# Super Vee: where do grippers go?



## Koolkat (Jun 30, 2013)

I use a GWS Super Vee with a 3/8" 50 ft cable for clogged kitchen and bathroom stacks. I usually disassemble the trap, and go in that way. The machine usually works great, but I found these two little L-shaped metal pieces (with a half-circle cut at the short end) that fell out of the head assembly. I discovered they are called "cable grippers", and the fact that these came out is probably the reason why the cable will slide freely in and out no matter whether the collar is pushed up or pulled back. Normally, when you pull back on the collar, it tightens on the cable and won't let it go in or out, but still allows it to spin freely. When you push the collar forward, it frees the cable to be pulled out or pushed in.

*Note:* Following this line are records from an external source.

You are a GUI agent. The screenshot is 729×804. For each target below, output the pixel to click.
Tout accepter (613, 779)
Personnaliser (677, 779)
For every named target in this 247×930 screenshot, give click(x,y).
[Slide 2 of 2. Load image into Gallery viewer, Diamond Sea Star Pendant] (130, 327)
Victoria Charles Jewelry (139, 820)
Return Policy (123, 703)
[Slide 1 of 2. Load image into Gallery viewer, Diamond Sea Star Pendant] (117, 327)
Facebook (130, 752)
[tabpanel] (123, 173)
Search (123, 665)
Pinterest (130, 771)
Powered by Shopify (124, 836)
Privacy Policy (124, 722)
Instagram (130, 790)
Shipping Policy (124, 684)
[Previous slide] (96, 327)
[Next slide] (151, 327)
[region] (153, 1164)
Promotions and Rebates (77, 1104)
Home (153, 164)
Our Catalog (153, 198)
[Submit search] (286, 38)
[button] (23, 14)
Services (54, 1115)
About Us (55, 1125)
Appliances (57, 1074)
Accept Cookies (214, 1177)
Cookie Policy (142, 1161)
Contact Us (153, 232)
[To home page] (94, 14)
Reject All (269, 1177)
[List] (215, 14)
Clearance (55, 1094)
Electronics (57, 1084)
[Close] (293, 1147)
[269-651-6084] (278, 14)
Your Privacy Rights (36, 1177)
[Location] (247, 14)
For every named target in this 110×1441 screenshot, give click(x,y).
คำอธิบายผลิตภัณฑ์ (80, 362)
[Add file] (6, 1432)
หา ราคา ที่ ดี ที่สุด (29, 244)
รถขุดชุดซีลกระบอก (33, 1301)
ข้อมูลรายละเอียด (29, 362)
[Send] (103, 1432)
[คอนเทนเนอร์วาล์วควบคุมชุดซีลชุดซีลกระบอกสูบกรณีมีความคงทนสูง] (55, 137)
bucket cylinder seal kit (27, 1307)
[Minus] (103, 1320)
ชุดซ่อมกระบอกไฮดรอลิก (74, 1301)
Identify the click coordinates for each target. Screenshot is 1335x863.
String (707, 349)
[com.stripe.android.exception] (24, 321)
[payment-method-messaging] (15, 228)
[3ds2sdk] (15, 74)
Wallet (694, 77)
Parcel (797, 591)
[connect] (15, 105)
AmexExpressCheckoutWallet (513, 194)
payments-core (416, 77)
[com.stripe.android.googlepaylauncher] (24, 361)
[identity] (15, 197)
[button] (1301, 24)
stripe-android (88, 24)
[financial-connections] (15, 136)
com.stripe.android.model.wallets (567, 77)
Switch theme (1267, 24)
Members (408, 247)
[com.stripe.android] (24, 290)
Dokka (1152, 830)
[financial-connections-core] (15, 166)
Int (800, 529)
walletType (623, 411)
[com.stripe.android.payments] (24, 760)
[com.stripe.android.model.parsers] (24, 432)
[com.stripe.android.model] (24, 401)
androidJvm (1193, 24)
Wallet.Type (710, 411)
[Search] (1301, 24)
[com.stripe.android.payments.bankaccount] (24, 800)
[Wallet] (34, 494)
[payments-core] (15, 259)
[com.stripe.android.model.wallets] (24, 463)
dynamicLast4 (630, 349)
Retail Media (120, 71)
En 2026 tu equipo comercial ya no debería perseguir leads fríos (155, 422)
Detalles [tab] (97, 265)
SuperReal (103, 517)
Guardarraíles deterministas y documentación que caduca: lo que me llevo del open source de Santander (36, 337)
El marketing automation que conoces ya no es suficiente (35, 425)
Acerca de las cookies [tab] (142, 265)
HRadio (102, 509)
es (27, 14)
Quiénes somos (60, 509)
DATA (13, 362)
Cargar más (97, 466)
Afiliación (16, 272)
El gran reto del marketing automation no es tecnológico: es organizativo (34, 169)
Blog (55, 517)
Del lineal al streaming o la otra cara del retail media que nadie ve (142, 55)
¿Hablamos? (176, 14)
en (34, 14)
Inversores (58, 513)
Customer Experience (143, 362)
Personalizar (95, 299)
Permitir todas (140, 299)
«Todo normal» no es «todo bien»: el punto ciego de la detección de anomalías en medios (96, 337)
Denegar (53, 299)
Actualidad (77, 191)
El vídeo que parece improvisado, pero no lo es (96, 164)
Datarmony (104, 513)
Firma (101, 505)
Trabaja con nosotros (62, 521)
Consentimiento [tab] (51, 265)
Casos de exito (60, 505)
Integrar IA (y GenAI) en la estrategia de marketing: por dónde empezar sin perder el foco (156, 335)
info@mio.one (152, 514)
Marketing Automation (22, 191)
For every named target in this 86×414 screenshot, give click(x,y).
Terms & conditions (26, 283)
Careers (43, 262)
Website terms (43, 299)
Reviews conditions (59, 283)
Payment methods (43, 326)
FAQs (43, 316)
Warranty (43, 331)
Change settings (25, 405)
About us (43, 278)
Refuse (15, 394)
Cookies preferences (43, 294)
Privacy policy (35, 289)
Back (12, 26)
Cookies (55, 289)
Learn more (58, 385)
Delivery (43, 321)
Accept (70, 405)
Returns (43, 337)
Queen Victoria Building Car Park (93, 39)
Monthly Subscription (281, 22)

My problem is this: my machine's cable won't stay gripped, and I've tried to put those two pieces back in, but I can't figure out where they go, or what they attach to. Does anybody have any ideas how to fix these things? Is there something easy I'm missing here?


----------



## TomSV650 (Jun 18, 2008)

Those grlppers are junk, you need a good jacobs chuck.


----------



## 504Plumber (Jan 26, 2011)

I wish they would fall out of my machine. It is so irritating when you're trying to run it and the sleeve pulls down.


----------



## Koolkat (Jun 30, 2013)

I figured it out. Go to your wholesaler and get a set of SV-25 Cable Grippers. They come as a pair in a little plastic box, with instructions for changing them. It's easy: undo the slotted set screw and the Allen one, then slide the front collar and the big orange collar off the shaft. The grippers attach to the shaft with two big Phillips screws 180 degrees apart on the shaft. Face each of them so the half-moon end points into the hole in the shaft right behind where they screw on, then screw them down. Put the big orange collar back on, then the end collar, put in and lock down the two set screws, and you're done. check it by pulling the big orange collar all the way back: the cable should lock in place. Push the collar forward, and the cable should slide in and out freely. That's it!

I guess when you use these machines, you have to learn how to fix them, too, so you can rely on these tools to bring in those big drain-cleaning bucks.


----------